Pharmacological inhibition of Na/Ca exchanger alleviates colitis via modulation of macrophage activity in multiple species.

Background: Macrophages play a pivotal role in both the initiation and resolution of intestinal inflammation, positioning them as potential therapeutic target in inflammatory bowel disease. Intracellular ion such as Ca are increasingly recognized as key regulators of macrophage function and inflammatory responses. The Na/Ca exchanger is a membrane protein predominantly expressed in excitable cells, where it regulates intracellular Na and Ca concentrations. This study aims to elucidate the role of Na/Ca exchanger in macrophages and its potential implications for inflammatory bowel disease therapy.

Methods: We investigated macrophage function using Na/Ca exchanger inhibitor and evaluated the effects of Na/Ca exchanger inhibition in a dextran sodium sulfate-induced mouse model of colitis.

Results: Na/Ca exchanger-1 expression was elevated inflammatory macrophages and colonic tissues from mice with dextran sodium sulfate-induce colitis. Treatment with the Na/Ca exchanger inhibitor SN-6 ameliorated dextran sodium sulfate-induce colitis symptoms and suppressed the release of pro-inflammatory cytokines from murine and canine macrophage. Inhibition of Na/Ca exchanger increased Ca influx and promoted phosphorylated of nuclear factor of activated T-cells in mouse macrophages. Furthermore, Na/Ca exchanger-1 mRNA expression was upregulated in colonic tissues from both human and canine inflammatory bowel disease patients.
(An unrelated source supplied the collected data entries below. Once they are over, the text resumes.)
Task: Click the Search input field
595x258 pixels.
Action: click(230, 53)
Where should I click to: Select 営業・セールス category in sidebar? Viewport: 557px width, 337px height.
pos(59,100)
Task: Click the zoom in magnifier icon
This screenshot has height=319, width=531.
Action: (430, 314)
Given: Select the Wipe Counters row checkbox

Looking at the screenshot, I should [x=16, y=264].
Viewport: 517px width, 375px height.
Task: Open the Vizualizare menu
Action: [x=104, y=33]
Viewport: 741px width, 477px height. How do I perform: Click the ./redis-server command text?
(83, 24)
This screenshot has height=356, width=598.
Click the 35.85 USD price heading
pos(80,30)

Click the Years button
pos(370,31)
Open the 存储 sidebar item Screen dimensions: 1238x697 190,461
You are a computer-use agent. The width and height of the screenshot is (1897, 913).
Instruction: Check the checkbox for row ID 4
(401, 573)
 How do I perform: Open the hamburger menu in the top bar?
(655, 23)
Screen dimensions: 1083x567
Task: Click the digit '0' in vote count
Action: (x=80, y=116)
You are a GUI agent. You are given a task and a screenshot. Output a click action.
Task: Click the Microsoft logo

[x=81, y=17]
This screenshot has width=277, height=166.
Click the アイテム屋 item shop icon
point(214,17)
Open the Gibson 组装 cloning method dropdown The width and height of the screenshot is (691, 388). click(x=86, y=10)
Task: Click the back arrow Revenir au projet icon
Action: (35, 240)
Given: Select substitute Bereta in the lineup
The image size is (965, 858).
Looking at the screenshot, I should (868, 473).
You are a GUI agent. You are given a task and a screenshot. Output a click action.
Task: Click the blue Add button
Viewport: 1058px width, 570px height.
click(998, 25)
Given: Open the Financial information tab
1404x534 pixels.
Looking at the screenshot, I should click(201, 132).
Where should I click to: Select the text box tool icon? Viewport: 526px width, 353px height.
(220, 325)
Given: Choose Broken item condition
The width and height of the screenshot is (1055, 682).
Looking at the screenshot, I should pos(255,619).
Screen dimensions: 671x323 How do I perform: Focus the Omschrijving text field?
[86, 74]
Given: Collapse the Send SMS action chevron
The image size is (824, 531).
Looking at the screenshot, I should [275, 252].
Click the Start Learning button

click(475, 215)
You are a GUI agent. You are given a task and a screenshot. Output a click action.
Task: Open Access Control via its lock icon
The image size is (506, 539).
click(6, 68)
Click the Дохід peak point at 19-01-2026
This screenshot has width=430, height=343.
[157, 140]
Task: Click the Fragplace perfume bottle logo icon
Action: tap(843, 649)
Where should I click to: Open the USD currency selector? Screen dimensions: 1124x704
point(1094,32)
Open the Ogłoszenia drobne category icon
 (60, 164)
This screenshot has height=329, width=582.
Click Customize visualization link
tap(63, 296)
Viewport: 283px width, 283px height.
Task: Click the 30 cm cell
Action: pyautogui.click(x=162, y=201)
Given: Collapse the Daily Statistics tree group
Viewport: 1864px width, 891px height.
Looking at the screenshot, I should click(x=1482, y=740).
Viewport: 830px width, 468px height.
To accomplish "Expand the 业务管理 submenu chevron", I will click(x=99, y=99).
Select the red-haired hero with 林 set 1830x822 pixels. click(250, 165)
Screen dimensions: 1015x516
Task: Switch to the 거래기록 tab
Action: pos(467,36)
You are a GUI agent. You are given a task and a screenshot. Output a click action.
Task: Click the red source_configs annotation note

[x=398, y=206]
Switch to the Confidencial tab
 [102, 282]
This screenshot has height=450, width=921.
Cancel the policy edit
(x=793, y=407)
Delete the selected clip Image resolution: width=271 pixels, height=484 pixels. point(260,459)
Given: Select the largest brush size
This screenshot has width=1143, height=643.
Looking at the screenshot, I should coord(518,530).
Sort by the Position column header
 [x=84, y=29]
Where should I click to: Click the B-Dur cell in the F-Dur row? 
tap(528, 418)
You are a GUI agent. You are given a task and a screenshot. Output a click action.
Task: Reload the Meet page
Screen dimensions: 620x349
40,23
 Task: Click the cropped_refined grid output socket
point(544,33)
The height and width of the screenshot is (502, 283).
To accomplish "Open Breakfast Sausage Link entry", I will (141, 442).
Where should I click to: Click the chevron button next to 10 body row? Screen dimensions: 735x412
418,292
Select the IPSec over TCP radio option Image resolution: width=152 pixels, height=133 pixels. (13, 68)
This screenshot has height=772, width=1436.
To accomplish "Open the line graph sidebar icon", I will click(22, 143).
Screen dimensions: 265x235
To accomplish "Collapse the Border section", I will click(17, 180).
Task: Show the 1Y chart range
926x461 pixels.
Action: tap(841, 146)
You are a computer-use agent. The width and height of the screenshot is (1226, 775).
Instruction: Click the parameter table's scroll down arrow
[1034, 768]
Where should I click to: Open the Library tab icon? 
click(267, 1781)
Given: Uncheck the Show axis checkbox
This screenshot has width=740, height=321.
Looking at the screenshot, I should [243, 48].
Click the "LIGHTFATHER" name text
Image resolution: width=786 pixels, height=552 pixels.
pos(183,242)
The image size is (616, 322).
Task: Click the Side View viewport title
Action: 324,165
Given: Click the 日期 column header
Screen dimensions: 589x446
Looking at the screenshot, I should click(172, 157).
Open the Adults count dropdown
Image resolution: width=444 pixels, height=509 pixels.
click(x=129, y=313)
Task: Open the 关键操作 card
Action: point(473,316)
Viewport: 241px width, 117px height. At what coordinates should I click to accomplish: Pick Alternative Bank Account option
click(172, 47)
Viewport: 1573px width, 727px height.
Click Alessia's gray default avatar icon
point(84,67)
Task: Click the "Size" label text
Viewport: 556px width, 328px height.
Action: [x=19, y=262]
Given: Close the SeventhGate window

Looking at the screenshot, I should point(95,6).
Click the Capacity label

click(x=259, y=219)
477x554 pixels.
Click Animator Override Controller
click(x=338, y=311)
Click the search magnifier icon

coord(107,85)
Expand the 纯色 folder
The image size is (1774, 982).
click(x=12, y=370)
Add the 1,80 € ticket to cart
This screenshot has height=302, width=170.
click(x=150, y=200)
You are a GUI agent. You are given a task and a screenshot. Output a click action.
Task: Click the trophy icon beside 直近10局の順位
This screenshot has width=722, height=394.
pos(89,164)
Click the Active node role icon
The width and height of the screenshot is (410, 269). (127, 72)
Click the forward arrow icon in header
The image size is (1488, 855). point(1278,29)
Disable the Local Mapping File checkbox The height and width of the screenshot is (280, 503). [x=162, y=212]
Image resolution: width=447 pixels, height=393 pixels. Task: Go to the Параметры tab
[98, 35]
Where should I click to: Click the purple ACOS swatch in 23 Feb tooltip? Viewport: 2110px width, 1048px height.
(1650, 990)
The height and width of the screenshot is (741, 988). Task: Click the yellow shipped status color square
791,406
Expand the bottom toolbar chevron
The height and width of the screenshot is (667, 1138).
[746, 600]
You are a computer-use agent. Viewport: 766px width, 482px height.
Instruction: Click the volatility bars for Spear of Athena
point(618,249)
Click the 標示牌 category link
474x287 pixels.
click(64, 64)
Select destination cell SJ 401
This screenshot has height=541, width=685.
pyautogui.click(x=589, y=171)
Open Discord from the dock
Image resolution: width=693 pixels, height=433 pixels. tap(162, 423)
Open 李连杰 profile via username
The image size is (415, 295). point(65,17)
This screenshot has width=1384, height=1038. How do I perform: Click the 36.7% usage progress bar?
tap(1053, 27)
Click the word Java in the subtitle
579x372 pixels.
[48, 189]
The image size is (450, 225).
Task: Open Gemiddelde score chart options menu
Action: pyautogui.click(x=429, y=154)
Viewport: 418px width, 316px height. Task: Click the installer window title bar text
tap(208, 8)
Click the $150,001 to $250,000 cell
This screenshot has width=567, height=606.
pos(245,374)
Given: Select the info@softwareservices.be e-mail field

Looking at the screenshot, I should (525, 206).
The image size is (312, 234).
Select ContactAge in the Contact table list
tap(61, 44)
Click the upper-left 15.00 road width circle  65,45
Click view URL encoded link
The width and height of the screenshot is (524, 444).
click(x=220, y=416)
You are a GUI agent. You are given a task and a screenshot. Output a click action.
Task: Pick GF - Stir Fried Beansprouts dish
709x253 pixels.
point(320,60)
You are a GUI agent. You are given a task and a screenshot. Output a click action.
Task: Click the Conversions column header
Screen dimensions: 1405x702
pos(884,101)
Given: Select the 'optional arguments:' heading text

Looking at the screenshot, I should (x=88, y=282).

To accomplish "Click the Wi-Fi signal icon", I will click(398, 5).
Conclusions: These findings suggest that Na/Ca exchanger-1 plays a critical role in inflammatory responses in macrophages. Inhibition of Na/Ca exchanger exerts anti-inflammatory effects and attenuates colonic inflammation across multiple species, including humans and dogs, highlighting its potential as a therapeutic target for inflammatory bowel disease.